» Tasks to carry out
1. Reproduce everything in the piece on seizing the day from "You’ve probably heard" down to "of looking stupid.".
2. In the piece on seizing the day, what does the Latin phrase Memento Mori mean?
3. Continue the piece on seizing the day from its last sentence, the one about Memento Mori and the Hallmark card.

» Excerpted passage
“All we have to decide is what to do with the time that is given us.”
J.R.R. Tolkien
Look, I’m going to be brutally honest with you: most people never actually seize the day.
They wake up. They scroll. They caffeinate. They complain about Monday. They dream about Friday.
And somewhere between the morning alarm and the evening Netflix binge, an entire life passes them by like scenery through a car window—blurred, forgettable, and utterly wasted.
If that sounds harsh, good. Because the alternative is dying with a mental filing cabinet stuffed full of “I wish I had” and “If only I’d tried.”
You’ve probably heard the phrase “carpe diem” thrown around at graduation speeches and motivational Instagram posts.
Robin Williams immortalized it in Dead Poets Society, standing on desks and yelling about making lives extraordinary. It’s stirring stuff. It gives you goosebumps. And then you go back to your life, and absolutely nothing changes.
Why?
Because nobody tells you HOW to seize the day. They just tell you to do it, as if wanting it badly enough will magically override your mortgage payments, your fear of failure, and your bone-deep terror of looking stupid.
Enter the ancient Stoics—those toga-wearing, wine-sipping philosophers who figured this out 2,000 years ago while the rest of humanity was still blaming the gods for their problems.
The Stoics had a practice called Memento Mori—Latin for “remember you will die.” Not exactly the kind of thing you’d see on a Hallmark card.

» Data lines
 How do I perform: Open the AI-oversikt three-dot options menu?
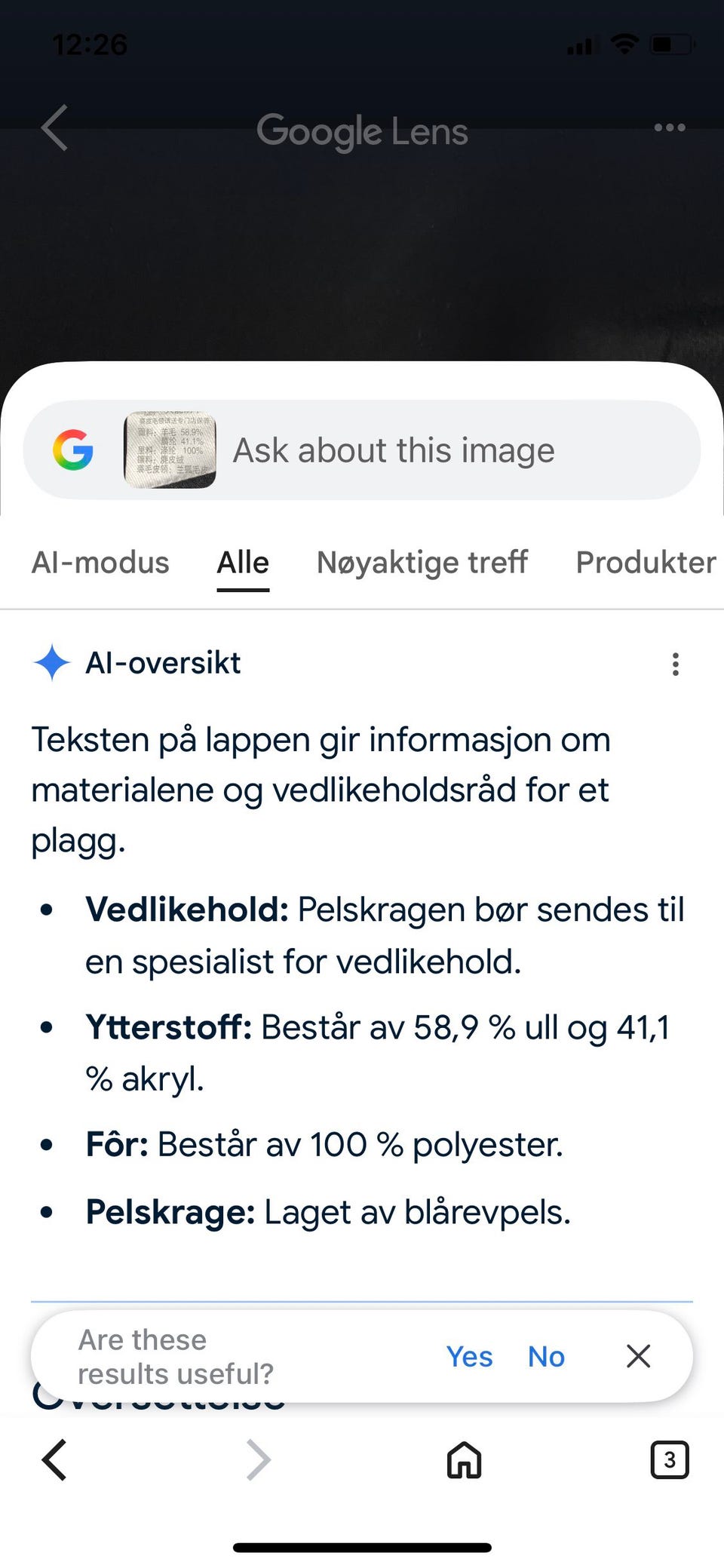tap(675, 664)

» Answers
1.
You’ve probably heard the phrase “carpe diem” thrown around at graduation speeches and motivational Instagram posts.
Robin Williams immortalized it in Dead Poets Society, standing on desks and yelling about making lives extraordinary. It’s stirring stuff. It gives you goosebumps. And then you go back to your life, and absolutely nothing changes.
Why?
Because nobody tells you HOW to seize the day. They just tell you to do it, as if wanting it badly enough will magically override your mortgage payments, your fear of failure, and your bone-deep terror of looking stupid.

2. It means "remember you will die."

3.
Marcus Aurelius, who was literally running the Roman Empire (talk about a stressful day job), wrote in his journal:
“You do not have thousands of years to live. Urgency is on you. While you live, while you can, become good.”

Now, here’s where most people get it wrong. They hear “you’re going to die,” and they spiral into existential dread, buy a motorcycle, and start a podcast about finding yourself. (Spoiler: There are already 4 million podcasts about finding yourself. You’re not special.)
But that’s not the point.
The point is this: when you truly accept that your time is finite—not in a vague, “yeah, yeah, we all die eventually” kind of way, but in a VISCERAL, gut-punching realization—suddenly, all the B.S. falls away.
That argument with your spouse about who left the dishes? Doesn’t matter.
That promotion you didn’t get? Water under the bridge.
That dream of writing a novel, learning Italian, or finally visiting Scandinavia? Suddenly urgent.
Picture this: I’m standing in a dojo, sweating through my gear, bamboo sword in hand. Kendo practice. Full-contact Japanese fencing where you basically beat the hell out of each other with wooden sticks while dressed like a futuristic samurai.
It’s intense. It’s fast. There’s no time to overthink. You move, you strike, you parry—or you get whacked in the ribs hard enough to remind you that hesitation has consequences.
One day, my sensei—this 55-year-old Japanese guy who could still kick my ass six ways to Sunday—said something that stopped me cold:
“To win any battle, you must fight as if you are already dead.”
I blinked. “Wait, what?”
“Fight as if you are already dead,” he repeated, as if this was the most obvious thing in the world.

This isn’t some mystical Zen koans meant to confuse you into enlightenment. It’s practical wisdom from Miyamoto Musashi, a 17th-century samurai who wrote The Book of Five Rings—basically the original self-help book for warriors.
Here’s what it means: if you’re afraid of dying in battle, you hesitate. You second-guess. You play it safe. And that’s when you get killed.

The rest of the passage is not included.